To be fair, this isn’t an idle interest: Thiel has been interested in New Zealand for a while, as the New York Times notes. But a New Zealand Herald reporter, investigating one of Thiel’s land purchases, asked why Thiel wasn’t violating New Zealand’s laws on foreign ownership, and was told he has citizenship, a surprising new development from somebody backing Trump.

Thiel, it’s rumored, has his New Zealand estate as a backup in case things go south in the US, which is an odd reaction to the election of a candidate he supported in the 2016 election to the point of speaking at the GOP convention. He is, however, far from alone. The New Yorker, in a look at the fad among tech elites for high-end survivalism and prepping, talked with an anonymous hedge fund manager about buying New Zealand real estate, to the point where the article construes it as an unspoken handshake, in some circles, in a belief the country will inevitably go to hell in a handbasket:

Brought up on the East Coast, he said, over coffee, that he expects America to face at least a decade of political turmoil, including racial tension, polarization, and a rapidly aging population. “The country has turned into the New York area, the California area, and then everyone else is wildly different in the middle,” he said.
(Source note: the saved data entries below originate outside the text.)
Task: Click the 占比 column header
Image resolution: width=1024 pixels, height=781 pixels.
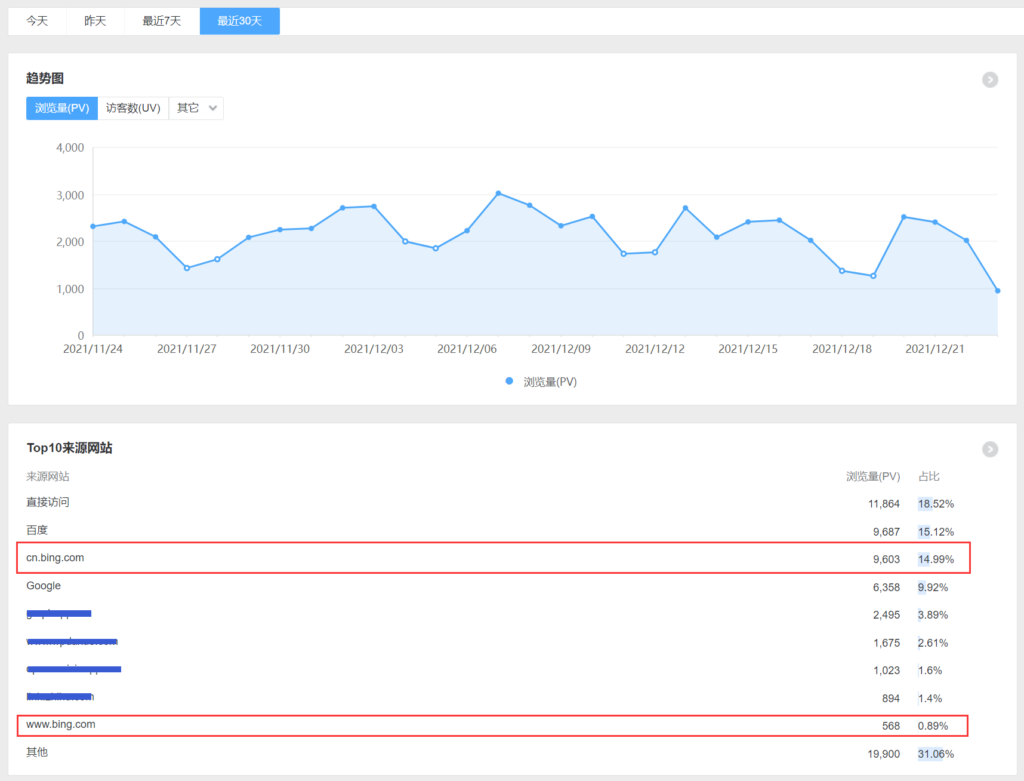Action: coord(929,477)

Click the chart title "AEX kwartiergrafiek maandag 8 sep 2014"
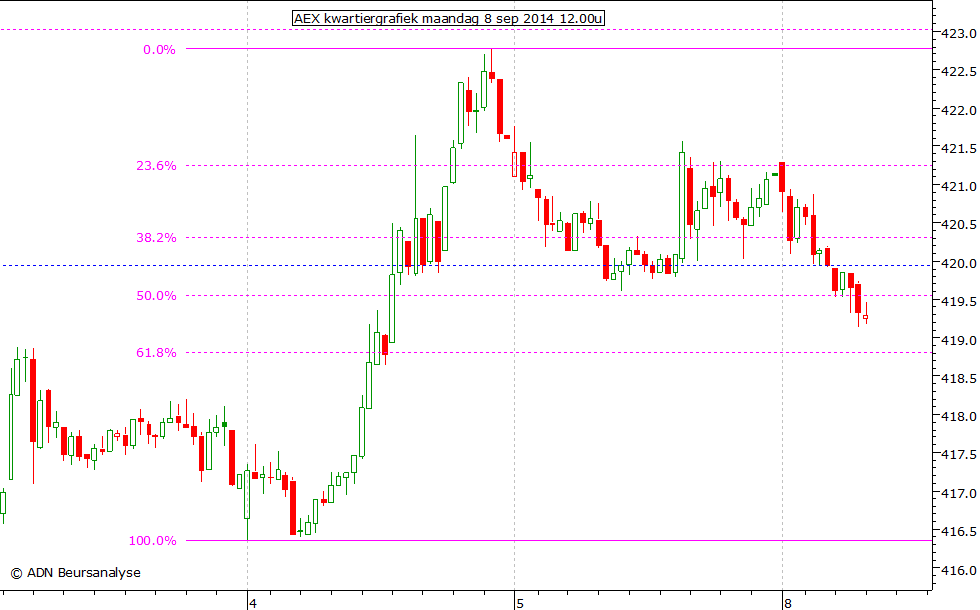tap(448, 17)
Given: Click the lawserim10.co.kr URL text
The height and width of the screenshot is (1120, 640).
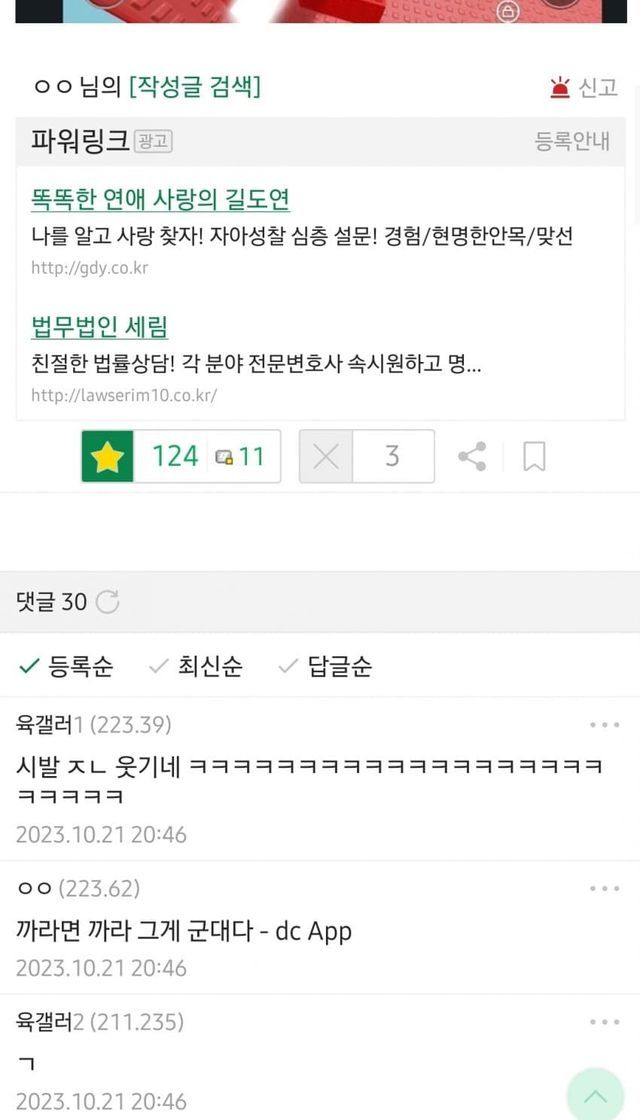Looking at the screenshot, I should coord(124,396).
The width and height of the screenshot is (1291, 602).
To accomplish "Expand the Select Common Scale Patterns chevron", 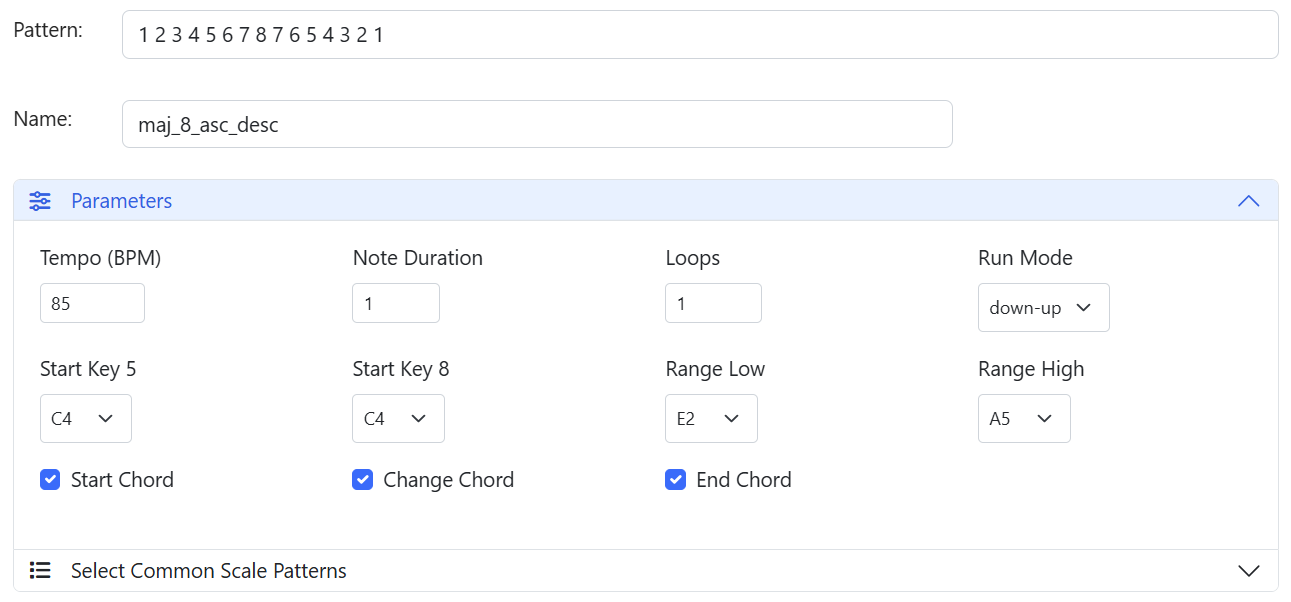I will [1248, 571].
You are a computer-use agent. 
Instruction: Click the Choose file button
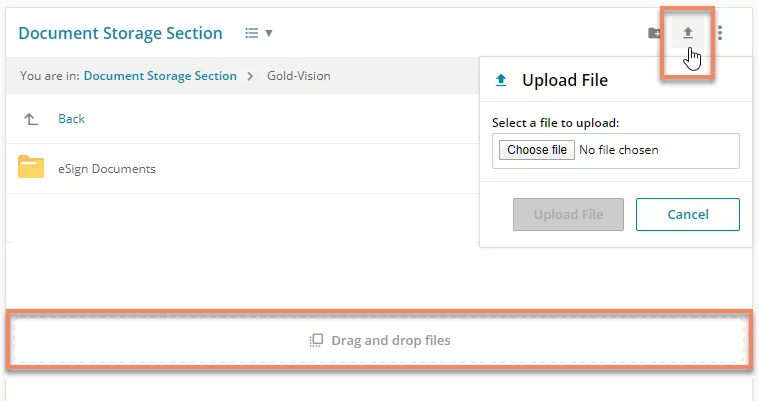pos(537,150)
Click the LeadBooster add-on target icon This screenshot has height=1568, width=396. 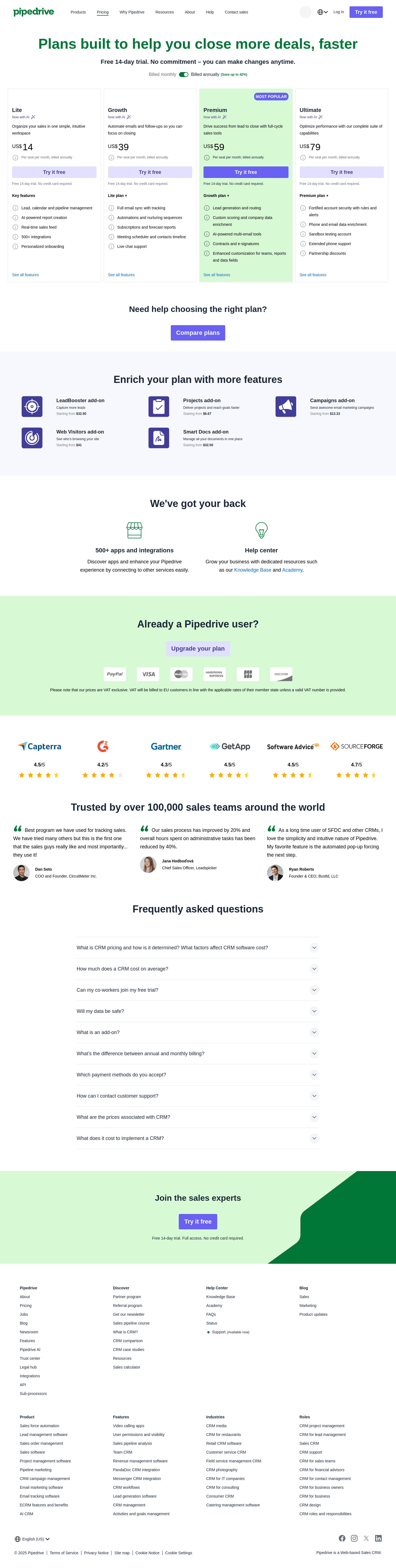[32, 407]
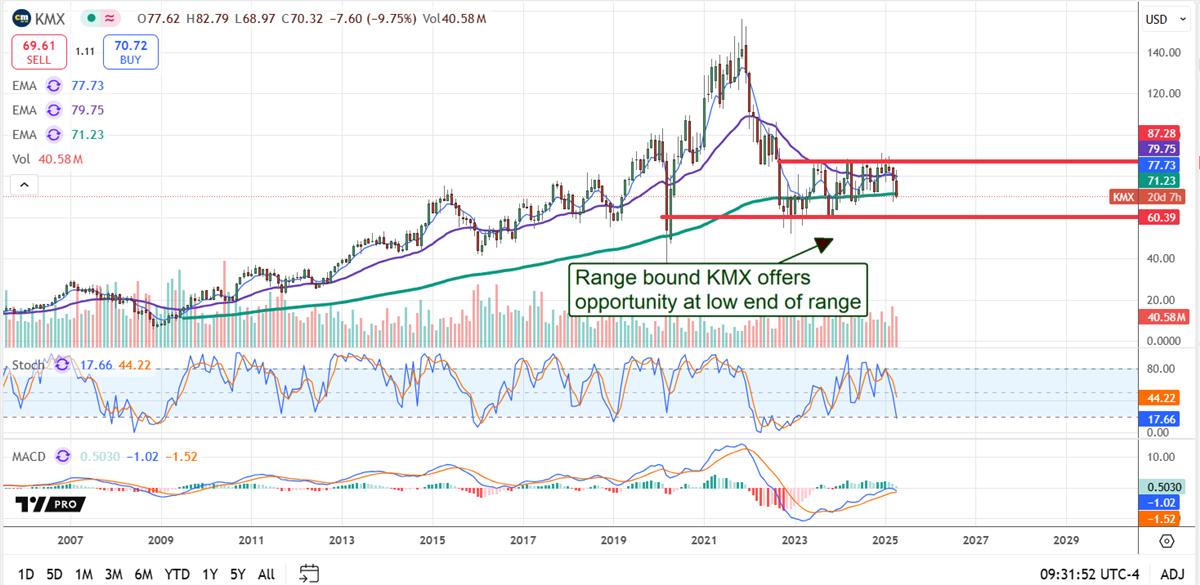Click the green market status dot
This screenshot has width=1200, height=585.
tap(91, 17)

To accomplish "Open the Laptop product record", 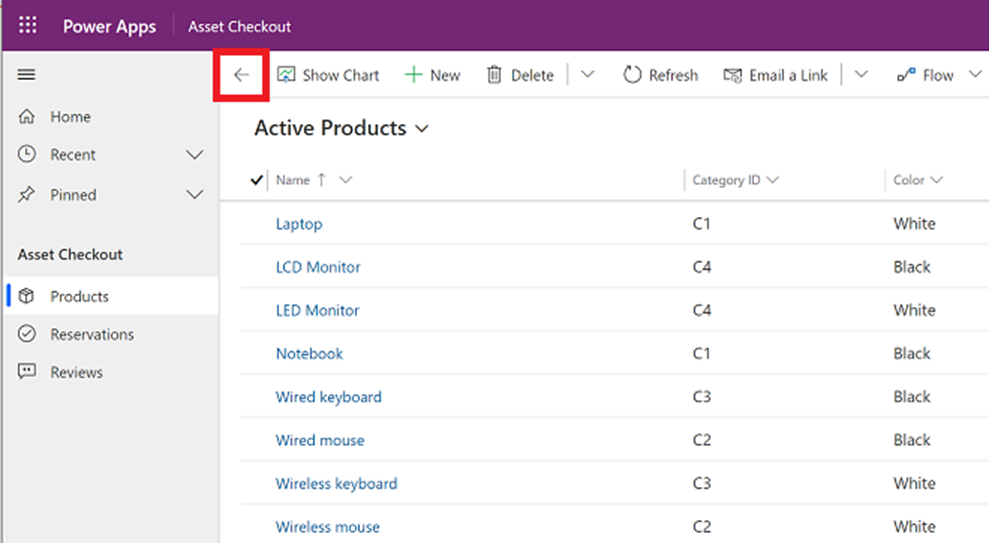I will tap(299, 224).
He worries that the economy will suffer if Washington scrambles to fund Social Security and Medicare for people who need it. “Do you default on that obligation? Or do you print more money to give to them? What does that do to the value of the dollar? It’s not a next-year problem, but it’s not fifty years away, either.”

Unspoken in all this, however, is a rather more prosaic explanation: New Zealand’s reputation as a tax shelter. In the end, the real concern might not be so much the world goes off the rails, as perhaps some tech billionaires are worried that eventually they might have to take a bit more of a haircut.